Clinicopathological diagnosis of axillary signet-ring cell-like/histiocytoid carcinoma: a case report and literature review.

Abstract

Objective: To explore the clinicopathological and morphological characteristics, diagnosis, differential diagnosis, treatment, and prognosis of primary signet-ring cell/histiocytoid carcinoma (SRCHC) of the axilla.

Methods: The clinical manifestations, pathomorphological characteristics, and immunohistochemical staining results of a case of primary SRCHC in the axilla were retrospectively analyzed, and the relevant literature was reviewed.

Results: The patient was a 69-year-old male.
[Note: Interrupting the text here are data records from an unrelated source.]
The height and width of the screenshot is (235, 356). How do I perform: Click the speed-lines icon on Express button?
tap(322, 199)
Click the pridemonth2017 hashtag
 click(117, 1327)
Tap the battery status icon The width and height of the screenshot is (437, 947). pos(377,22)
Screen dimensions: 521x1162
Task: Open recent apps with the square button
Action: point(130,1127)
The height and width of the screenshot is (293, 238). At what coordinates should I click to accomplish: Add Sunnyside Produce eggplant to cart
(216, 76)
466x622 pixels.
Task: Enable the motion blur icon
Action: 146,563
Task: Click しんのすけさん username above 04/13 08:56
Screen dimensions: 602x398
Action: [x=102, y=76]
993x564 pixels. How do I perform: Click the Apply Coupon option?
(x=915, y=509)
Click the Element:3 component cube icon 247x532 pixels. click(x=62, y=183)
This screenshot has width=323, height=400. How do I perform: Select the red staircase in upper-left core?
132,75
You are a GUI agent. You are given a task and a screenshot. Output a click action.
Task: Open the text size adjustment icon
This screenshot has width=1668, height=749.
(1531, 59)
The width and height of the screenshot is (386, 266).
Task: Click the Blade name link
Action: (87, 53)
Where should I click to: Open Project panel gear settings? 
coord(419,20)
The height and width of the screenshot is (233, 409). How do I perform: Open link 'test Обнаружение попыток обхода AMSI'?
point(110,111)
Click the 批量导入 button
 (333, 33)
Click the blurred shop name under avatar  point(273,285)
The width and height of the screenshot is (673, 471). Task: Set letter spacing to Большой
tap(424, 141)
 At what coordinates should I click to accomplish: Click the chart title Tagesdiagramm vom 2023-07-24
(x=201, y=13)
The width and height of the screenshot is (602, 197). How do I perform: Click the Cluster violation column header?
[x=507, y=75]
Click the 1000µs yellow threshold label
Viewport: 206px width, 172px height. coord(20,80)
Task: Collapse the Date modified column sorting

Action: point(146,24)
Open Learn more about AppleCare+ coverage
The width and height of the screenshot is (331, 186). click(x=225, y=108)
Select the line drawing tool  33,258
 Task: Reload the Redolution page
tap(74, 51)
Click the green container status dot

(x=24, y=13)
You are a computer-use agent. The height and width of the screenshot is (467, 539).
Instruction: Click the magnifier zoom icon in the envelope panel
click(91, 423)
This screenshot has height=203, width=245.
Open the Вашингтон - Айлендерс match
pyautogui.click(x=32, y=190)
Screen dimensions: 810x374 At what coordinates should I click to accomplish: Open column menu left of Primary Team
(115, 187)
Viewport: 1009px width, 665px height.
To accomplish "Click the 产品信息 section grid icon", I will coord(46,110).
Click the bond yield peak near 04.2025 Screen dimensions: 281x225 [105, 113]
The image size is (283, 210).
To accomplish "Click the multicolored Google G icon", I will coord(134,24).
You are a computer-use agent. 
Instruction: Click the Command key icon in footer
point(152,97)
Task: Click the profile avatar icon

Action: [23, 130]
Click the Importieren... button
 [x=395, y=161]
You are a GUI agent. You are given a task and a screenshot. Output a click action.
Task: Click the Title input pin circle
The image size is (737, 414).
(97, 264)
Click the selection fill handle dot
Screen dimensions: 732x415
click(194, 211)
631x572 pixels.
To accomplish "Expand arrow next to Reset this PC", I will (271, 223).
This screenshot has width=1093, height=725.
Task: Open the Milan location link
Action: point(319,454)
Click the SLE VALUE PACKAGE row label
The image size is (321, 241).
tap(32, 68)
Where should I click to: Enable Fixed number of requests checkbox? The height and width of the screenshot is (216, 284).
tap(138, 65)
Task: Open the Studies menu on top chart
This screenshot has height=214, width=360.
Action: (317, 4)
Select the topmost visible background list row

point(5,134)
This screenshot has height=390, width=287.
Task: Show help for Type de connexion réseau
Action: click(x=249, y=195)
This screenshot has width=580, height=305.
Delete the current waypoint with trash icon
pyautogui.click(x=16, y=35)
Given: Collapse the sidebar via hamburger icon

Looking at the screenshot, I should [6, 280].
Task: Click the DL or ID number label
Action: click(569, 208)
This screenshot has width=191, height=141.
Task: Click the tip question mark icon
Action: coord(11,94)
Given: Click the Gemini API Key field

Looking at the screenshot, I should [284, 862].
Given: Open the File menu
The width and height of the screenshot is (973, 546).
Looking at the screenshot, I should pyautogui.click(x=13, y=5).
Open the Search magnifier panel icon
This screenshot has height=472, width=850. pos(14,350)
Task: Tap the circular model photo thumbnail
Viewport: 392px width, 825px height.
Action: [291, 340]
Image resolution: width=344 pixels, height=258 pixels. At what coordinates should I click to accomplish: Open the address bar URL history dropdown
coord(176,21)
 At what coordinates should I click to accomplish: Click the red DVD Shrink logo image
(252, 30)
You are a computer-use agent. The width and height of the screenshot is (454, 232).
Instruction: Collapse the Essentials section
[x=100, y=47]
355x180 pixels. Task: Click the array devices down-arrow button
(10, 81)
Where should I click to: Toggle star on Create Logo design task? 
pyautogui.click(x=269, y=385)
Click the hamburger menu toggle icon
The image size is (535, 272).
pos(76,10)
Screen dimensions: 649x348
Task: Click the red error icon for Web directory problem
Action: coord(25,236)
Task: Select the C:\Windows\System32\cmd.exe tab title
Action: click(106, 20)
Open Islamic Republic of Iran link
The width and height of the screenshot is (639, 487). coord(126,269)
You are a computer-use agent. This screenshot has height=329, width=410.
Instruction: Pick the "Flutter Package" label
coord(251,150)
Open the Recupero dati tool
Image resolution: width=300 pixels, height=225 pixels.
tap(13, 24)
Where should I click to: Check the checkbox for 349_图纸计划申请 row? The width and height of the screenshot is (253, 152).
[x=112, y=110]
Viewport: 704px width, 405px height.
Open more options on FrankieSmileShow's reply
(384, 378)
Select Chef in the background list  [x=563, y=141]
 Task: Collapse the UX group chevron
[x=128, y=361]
Subcutaneous gray-white nodules with unclear boundaries were visible. Microscopic examination: The tumor was located in the dermis and subcutaneous tissue. The tumor cells were arranged in a cord-like, soldier-like, or nest-like shape, with mild to moderate atypia. Some cells had obvious nucleoli. The tumor cytoplasm was eosinophilic, and mucoid material inside and outside the cells could be seen, showing a signet-ring-like or histiocytoid appearance. Immunohistochemical staining was positive for GCDFP-15, CK7, E-cadherin, AR, P120, GATA3 and negative for Villin, S-100, CK20, SMA, P63, CD68, TTF-1, NapsinA, ER, PR, and Ki-67 proliferation index (8%), HER2(2+) and FISH(-). The special staining AB-PAS (AB+,PAS-).

Conclusion: Cutaneous axillary primary SRCHC is extremely rare and highly invasive and needs to be differentiated from a variety of metastatic tumors (breast, digestive system, lung, etc.).